Collected data:
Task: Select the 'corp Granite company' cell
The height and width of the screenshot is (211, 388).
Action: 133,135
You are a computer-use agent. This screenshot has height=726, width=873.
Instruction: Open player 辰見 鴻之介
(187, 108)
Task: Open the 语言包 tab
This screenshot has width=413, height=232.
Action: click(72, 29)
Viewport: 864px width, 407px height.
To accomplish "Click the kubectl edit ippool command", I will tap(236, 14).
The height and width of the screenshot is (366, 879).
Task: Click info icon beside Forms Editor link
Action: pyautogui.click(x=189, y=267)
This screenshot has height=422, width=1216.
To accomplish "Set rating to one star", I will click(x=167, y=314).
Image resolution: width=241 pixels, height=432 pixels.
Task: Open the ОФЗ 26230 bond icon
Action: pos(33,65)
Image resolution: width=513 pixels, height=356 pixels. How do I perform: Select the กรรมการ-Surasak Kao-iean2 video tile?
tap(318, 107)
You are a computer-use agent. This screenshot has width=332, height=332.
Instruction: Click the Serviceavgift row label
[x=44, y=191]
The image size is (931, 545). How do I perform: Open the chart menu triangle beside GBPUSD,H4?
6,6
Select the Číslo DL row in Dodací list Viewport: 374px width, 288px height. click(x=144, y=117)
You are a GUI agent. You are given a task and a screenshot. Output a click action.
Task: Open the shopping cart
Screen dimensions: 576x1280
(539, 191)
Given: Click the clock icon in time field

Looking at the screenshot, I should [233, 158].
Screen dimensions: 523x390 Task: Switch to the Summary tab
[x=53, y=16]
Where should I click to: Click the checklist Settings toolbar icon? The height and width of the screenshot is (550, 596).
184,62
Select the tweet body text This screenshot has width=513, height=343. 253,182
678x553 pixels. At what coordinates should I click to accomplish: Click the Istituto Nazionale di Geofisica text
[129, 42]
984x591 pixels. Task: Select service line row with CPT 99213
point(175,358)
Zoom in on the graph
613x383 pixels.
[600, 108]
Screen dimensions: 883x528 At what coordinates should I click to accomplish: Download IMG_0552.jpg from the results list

EXERCISE PROMPT:
Every line of data must be returned unchanged.

OUTPUT OF THE EXERCISE:
Task: Select the 'corp Granite company' cell
The height and width of the screenshot is (211, 388).
Action: 133,135
You are a computer-use agent. This screenshot has height=726, width=873.
Instruction: Open player 辰見 鴻之介
(187, 108)
Task: Open the 语言包 tab
This screenshot has width=413, height=232.
Action: click(72, 29)
Viewport: 864px width, 407px height.
To accomplish "Click the kubectl edit ippool command", I will tap(236, 14).
The height and width of the screenshot is (366, 879).
Task: Click info icon beside Forms Editor link
Action: pyautogui.click(x=189, y=267)
This screenshot has height=422, width=1216.
To accomplish "Set rating to one star", I will click(x=167, y=314).
Image resolution: width=241 pixels, height=432 pixels.
Task: Open the ОФЗ 26230 bond icon
Action: pos(33,65)
Image resolution: width=513 pixels, height=356 pixels. How do I perform: Select the กรรมการ-Surasak Kao-iean2 video tile?
tap(318, 107)
You are a computer-use agent. This screenshot has width=332, height=332.
Instruction: Click the Serviceavgift row label
[x=44, y=191]
The image size is (931, 545). How do I perform: Open the chart menu triangle beside GBPUSD,H4?
6,6
Select the Číslo DL row in Dodací list Viewport: 374px width, 288px height. click(x=144, y=117)
You are a GUI agent. You are given a task and a screenshot. Output a click action.
Task: Open the shopping cart
Screen dimensions: 576x1280
(539, 191)
Given: Click the clock icon in time field

Looking at the screenshot, I should [233, 158].
Screen dimensions: 523x390 Task: Switch to the Summary tab
[x=53, y=16]
Where should I click to: Click the checklist Settings toolbar icon? The height and width of the screenshot is (550, 596).
184,62
Select the tweet body text This screenshot has width=513, height=343. 253,182
678x553 pixels. At what coordinates should I click to accomplish: Click the Istituto Nazionale di Geofisica text
[129, 42]
984x591 pixels. Task: Select service line row with CPT 99213
point(175,358)
Zoom in on the graph
613x383 pixels.
[600, 108]
Screen dimensions: 883x528 At what coordinates should I click to accomplish: Download IMG_0552.jpg from the results list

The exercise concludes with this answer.